(Dataset entries)
--

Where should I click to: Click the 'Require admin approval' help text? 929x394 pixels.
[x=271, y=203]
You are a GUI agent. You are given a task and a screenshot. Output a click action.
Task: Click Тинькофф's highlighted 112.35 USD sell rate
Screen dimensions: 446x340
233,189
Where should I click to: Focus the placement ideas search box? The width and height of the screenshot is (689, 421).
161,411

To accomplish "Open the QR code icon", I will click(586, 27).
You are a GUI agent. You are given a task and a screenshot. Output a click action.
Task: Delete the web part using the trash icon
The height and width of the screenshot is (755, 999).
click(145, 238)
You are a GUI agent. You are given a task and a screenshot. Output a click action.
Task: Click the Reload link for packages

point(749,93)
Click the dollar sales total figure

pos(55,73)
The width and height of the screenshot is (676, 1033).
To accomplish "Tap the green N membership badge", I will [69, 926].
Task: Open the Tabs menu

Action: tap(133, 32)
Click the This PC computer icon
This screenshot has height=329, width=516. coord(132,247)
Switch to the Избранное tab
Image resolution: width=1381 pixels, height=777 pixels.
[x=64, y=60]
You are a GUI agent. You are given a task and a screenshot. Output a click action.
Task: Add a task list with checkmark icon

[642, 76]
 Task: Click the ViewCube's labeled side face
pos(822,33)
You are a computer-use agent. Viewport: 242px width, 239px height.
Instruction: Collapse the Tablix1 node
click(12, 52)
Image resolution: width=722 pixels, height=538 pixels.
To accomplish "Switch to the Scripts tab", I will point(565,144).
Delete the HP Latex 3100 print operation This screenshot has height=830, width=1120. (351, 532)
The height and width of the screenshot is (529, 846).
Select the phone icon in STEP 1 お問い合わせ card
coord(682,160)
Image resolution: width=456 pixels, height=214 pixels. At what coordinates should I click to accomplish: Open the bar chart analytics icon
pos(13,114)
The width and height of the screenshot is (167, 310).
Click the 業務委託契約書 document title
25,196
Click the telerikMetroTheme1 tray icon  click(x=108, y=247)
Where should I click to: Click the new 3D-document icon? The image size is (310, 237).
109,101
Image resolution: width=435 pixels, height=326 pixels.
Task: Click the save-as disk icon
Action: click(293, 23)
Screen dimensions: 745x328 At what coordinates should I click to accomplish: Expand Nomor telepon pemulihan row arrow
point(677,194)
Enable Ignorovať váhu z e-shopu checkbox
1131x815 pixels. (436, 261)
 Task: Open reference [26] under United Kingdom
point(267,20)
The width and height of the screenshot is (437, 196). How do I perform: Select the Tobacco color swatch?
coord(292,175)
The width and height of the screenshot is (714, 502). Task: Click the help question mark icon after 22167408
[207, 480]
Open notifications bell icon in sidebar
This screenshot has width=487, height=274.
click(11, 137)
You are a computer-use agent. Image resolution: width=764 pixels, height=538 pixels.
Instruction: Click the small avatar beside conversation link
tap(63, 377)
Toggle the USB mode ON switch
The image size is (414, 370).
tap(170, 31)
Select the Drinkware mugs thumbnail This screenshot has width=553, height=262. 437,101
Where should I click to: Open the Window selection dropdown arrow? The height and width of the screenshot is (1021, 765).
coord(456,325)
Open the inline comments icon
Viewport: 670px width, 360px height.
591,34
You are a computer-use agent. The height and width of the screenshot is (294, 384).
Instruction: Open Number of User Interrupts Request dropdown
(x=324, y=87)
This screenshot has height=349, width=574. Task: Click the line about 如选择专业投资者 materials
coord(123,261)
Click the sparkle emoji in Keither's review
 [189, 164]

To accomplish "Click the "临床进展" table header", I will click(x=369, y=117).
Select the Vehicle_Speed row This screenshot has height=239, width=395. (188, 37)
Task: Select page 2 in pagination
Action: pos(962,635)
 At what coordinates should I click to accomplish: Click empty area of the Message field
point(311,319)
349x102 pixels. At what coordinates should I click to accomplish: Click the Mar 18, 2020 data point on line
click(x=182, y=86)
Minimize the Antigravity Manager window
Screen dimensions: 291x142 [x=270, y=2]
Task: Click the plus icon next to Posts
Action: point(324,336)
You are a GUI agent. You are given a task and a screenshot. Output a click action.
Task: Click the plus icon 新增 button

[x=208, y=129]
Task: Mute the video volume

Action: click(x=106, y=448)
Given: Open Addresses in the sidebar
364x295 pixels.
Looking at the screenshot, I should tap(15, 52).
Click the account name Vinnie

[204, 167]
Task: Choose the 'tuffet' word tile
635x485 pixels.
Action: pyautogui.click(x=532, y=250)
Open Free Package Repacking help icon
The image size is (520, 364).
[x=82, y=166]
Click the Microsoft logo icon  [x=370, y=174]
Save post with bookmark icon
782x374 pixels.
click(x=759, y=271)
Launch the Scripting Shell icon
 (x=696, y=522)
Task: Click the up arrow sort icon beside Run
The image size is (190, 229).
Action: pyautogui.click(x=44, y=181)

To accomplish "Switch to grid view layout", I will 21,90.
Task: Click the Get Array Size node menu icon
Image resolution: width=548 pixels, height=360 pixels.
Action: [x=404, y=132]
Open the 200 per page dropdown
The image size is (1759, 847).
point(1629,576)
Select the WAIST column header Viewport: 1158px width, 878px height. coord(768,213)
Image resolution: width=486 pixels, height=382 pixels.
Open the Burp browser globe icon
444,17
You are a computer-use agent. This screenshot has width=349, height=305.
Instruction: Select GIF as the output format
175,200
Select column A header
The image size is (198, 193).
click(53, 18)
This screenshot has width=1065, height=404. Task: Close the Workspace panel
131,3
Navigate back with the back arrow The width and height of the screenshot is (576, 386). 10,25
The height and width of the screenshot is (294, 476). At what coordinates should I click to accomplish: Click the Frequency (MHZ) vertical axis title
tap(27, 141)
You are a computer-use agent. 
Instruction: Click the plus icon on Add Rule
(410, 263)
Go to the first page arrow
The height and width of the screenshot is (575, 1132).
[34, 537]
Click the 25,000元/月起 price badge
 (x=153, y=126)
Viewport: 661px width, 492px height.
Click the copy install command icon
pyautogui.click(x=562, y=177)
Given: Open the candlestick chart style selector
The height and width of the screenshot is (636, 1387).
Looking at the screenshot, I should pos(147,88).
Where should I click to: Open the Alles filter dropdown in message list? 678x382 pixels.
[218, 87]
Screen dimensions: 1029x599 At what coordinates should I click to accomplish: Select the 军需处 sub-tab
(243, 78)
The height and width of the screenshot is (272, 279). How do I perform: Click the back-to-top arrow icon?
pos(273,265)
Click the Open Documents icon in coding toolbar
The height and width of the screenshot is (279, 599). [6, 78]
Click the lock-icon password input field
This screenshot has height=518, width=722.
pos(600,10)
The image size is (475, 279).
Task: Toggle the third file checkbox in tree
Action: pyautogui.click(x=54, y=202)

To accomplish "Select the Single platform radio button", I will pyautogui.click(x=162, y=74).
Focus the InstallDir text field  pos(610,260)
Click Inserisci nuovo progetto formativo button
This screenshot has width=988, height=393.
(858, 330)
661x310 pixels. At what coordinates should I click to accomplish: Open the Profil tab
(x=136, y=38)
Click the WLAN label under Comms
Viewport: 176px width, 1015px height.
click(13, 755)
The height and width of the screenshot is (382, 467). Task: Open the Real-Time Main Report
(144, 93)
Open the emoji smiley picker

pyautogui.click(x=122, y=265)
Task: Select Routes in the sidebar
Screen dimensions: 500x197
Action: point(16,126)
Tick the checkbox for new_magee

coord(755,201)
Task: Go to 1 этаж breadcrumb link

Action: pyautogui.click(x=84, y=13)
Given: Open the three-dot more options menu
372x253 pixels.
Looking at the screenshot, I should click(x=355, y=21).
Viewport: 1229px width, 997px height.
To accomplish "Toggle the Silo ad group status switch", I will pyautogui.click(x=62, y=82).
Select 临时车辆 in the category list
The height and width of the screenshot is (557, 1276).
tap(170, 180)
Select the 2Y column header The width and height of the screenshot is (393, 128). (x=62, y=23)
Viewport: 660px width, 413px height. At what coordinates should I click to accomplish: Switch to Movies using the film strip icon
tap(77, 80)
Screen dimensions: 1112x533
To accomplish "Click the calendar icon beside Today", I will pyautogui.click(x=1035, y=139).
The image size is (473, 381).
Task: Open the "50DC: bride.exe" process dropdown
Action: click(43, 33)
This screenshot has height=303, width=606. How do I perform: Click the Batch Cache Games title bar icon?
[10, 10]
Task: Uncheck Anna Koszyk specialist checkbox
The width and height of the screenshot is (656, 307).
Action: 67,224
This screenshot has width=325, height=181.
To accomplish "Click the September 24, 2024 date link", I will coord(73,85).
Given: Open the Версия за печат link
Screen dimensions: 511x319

--

• **Problem statement**
Go through the entries and return each line where the word "Delete" appears.

• **Written answer**
Task: Delete the web part using the trash icon
Delete the HP Latex 3100 print operation This screenshot has height=830, width=1120. (351, 532)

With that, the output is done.